We crossed over the border into Matamoros with Elisa Filippone from the Brownsville refugee assistance group Angry Tias and Abuelas of the Rio Grande Valley. She and a coworker each carried multiple backpacks full of hygiene items, baby bottles, water and food to distribute to people waiting at the border in Mexico for permission from U.S. Customs and Border Protection (CBP) to cross the bridge and request asylum in the United States. Since last summer, CBP stops asylum seekers on the bridge over the Rio Grande before they can cross the international boundary into the U.S. and make an asylum claim. The flow is so limited that days can go by with only a few or no people allowed to enter at the port of entry.

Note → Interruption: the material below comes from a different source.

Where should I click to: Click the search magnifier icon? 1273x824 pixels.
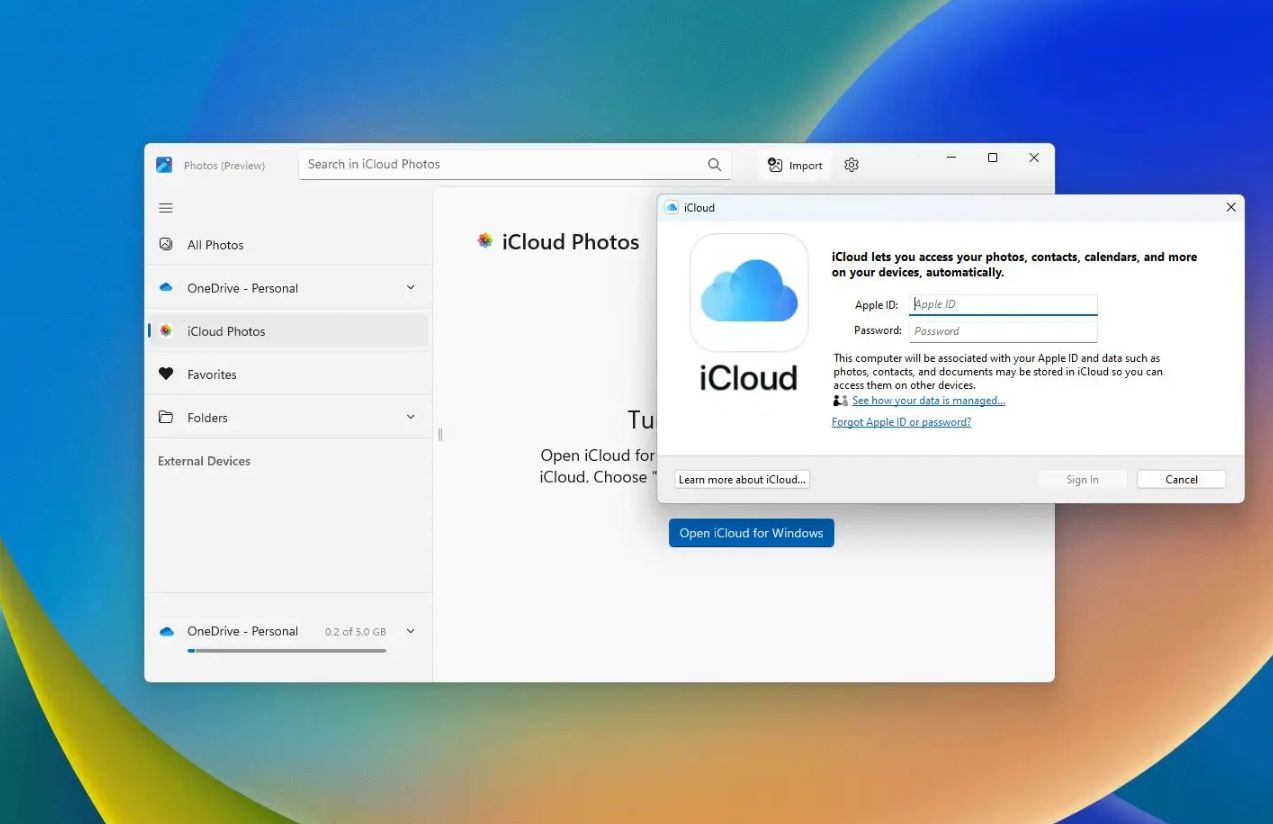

Four people from Nicaragua were next in line on the bridge within steps of the U.S. border. Volunteers brought them food and water so they could stay in line and not miss their turn. Asked why they wanted asylum, they described horrific disappearances and assassinations in their home country since mid-April. They reported that CBP had processed only two people the day before. We met people who had waited outside in the weather for months hoping for a chance to cross. When we eventually walked back over the bridge to the U.S., we waited in a short line for U.S. passport holders inside the port office building. We saw the adjacent room for processing asylum petitions. The large room with rows of chairs, restrooms and water was empty, while people waited for days just a few feet away outside in the open air and families waited for months just beyond in tents. We left with questions about asylum processing.

Children playing

Children play in a temporary campsite where families wait in Mexico to cross the Brownsville & Matamoros Bridge.

We observed federal criminal court proceedings for people charged with unauthorized entry. In just two hours, 50 men and women were tried and convicted as a group, all represented at the same time by a single public defender. Each defendant would have had no more than about four minutes of time to consult with their attorney beforehand. Before zero-tolerance enforcement, these cases were not required to be tried in federal criminal court, but they now overwhelm the system. The migrants sat solemnly through the proceedings, their hands shackled to their waists, some just 18 years old. They could barely raise their right hands to take the oath. We left with questions about due process.

At Sacred Heart Catholic Charities Humanitarian Respite Center in McAllen, Texas, we volunteered under the direction of Sister Norma Pimentel. In three hectic hours, 350 people wearing ankle monitors arrived from detention centers to eat, shower, change into fresh clothes and receive help booking bus tickets to stay with relatives throughout the country and await asylum hearings. Most were very young families with children. They were grateful, tired and happy to be out of detention. We took turns holding a two-month-old baby while his mother ate a bowl of soup, searched through a pile of donated clothes and cut her pant leg away from the ankle monitor clamped over her only pair of pants so that she could shower and change. We left wondering how the volunteers would be able to take care of so many people still needing help.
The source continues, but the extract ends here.